> [Task requirements]:
Return all lines from the listing below in which "Open" appears.

> [Data]:
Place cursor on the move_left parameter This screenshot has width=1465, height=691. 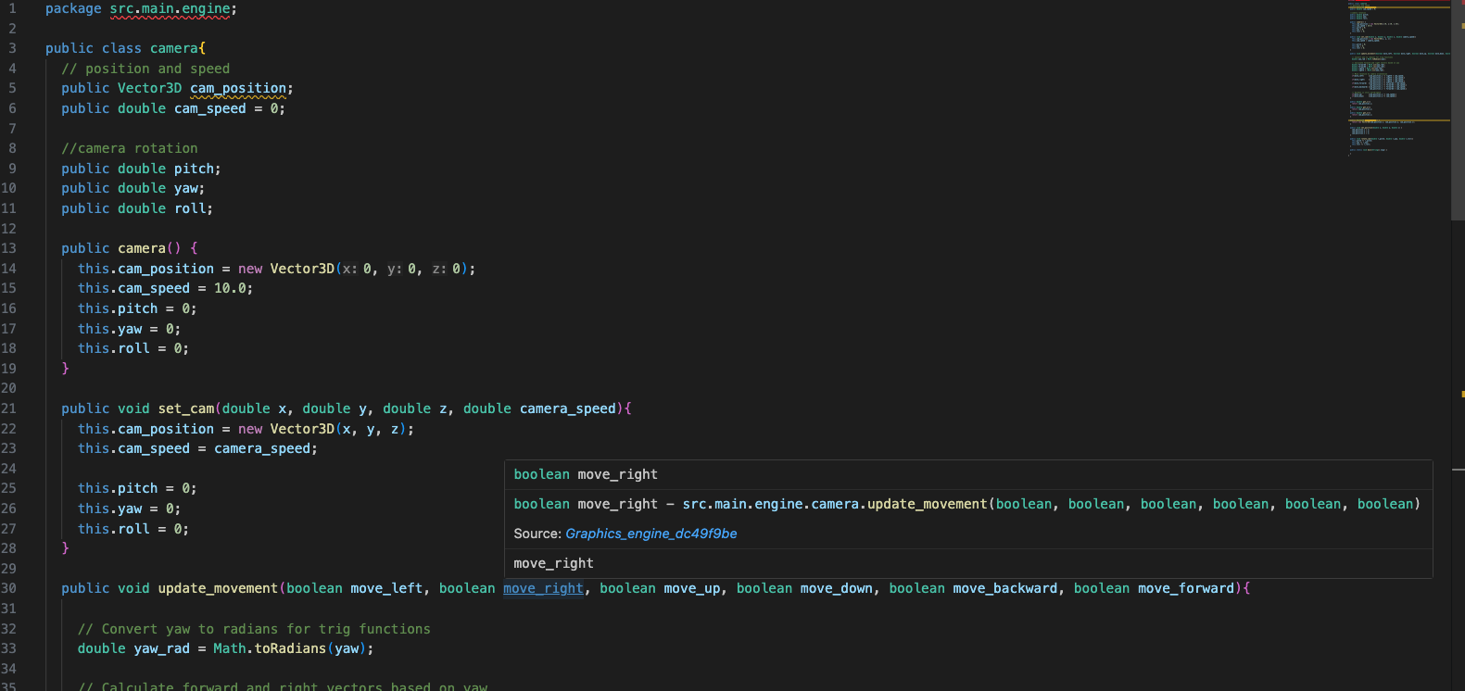(386, 588)
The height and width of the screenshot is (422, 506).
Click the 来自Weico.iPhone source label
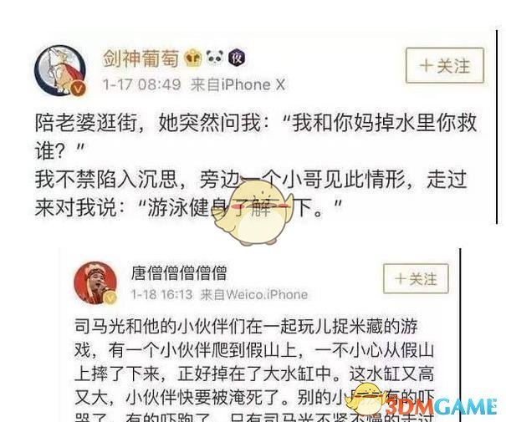[x=254, y=295]
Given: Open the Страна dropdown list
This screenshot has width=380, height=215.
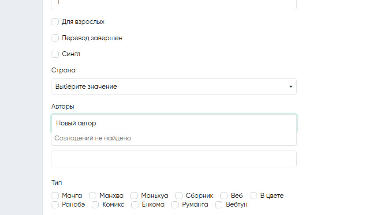Looking at the screenshot, I should 174,87.
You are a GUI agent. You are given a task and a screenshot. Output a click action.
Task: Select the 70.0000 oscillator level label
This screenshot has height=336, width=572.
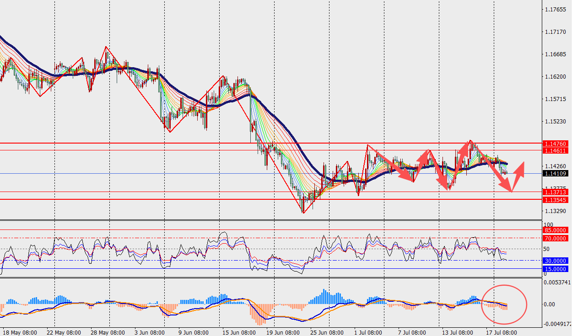pyautogui.click(x=556, y=238)
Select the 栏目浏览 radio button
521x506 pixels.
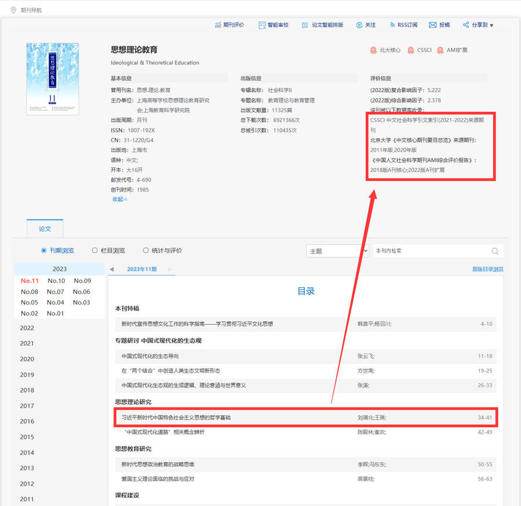95,251
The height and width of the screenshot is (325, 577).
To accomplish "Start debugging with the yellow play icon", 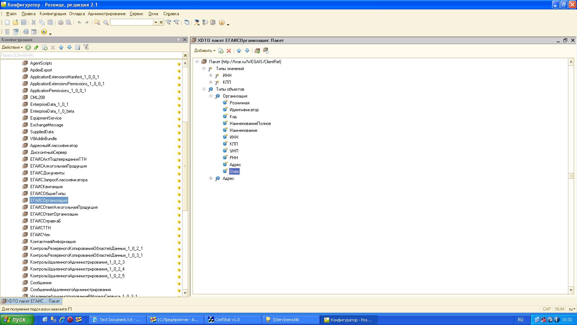I will click(x=44, y=32).
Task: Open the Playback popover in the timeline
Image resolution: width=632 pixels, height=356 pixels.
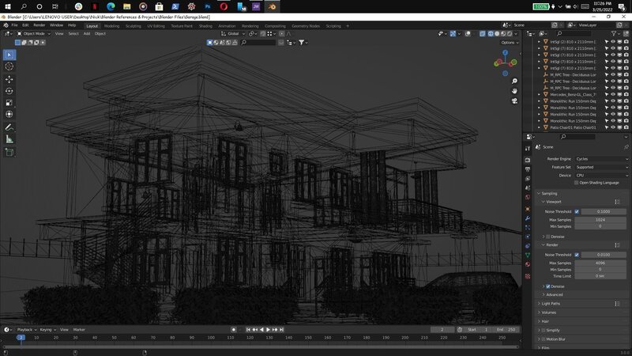Action: point(26,329)
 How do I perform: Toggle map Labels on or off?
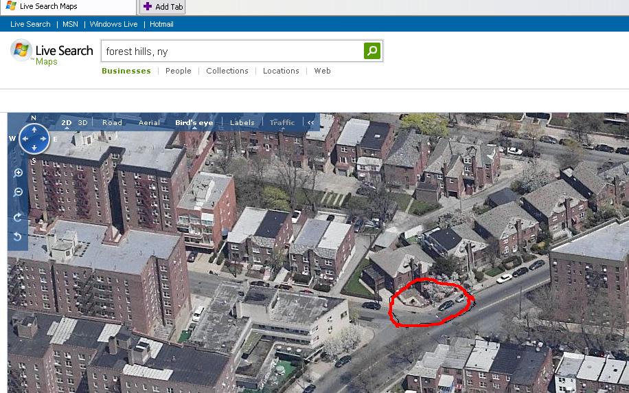coord(242,123)
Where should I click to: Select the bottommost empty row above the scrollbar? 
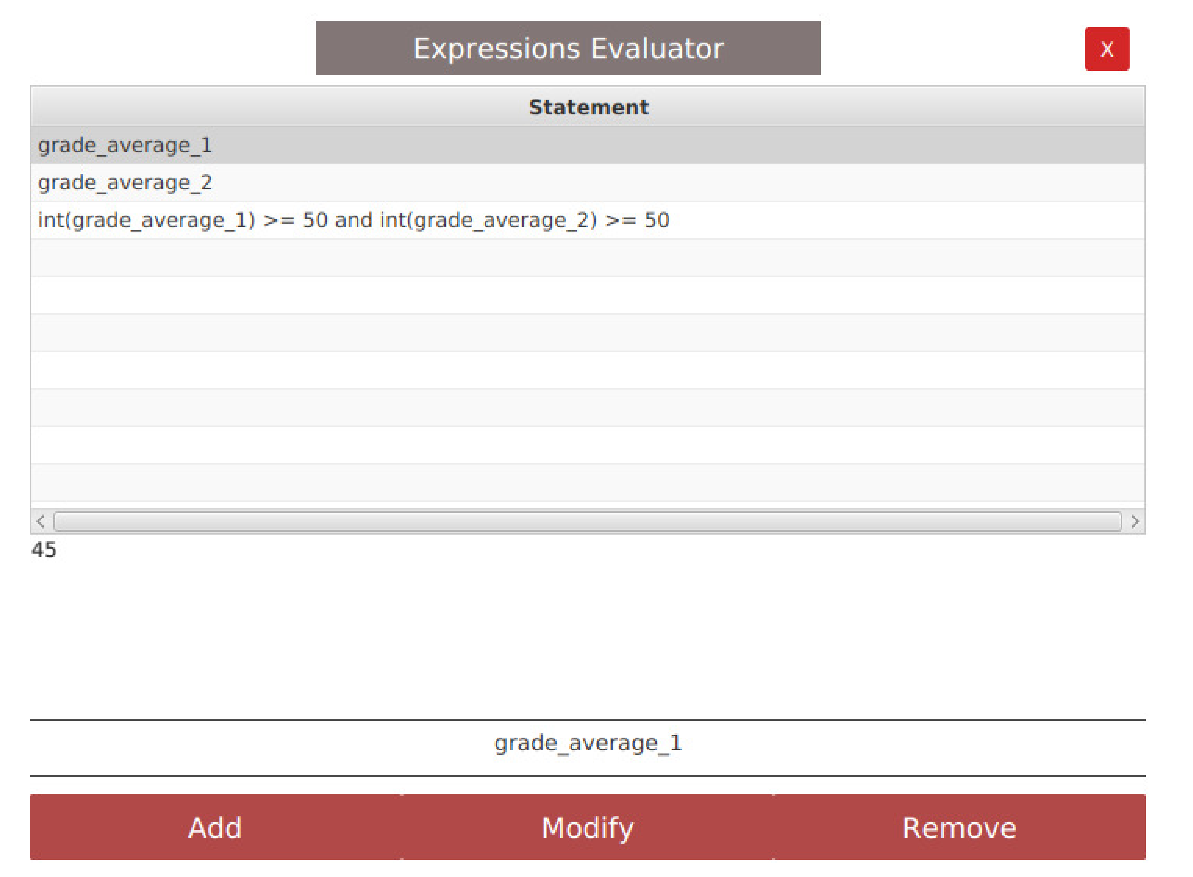(x=587, y=483)
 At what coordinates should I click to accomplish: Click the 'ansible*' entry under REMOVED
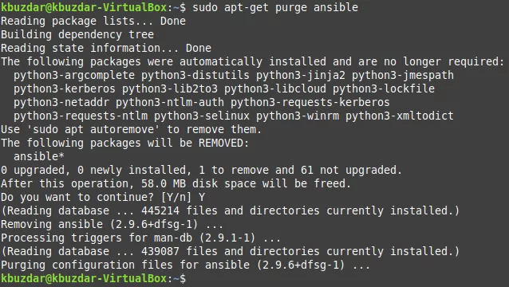coord(39,156)
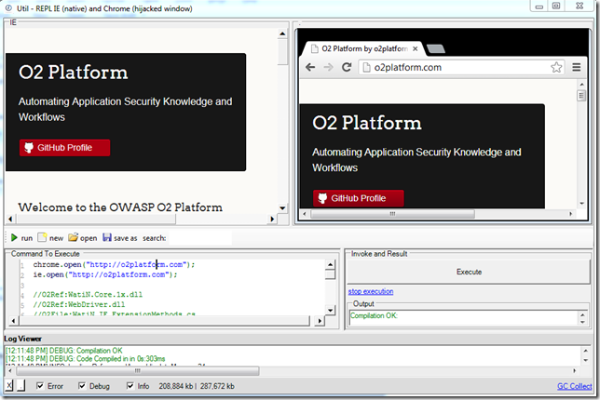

> [Written reply]:
Given: Open the Страна dropdown list
Task: Open the Playback popover in the timeline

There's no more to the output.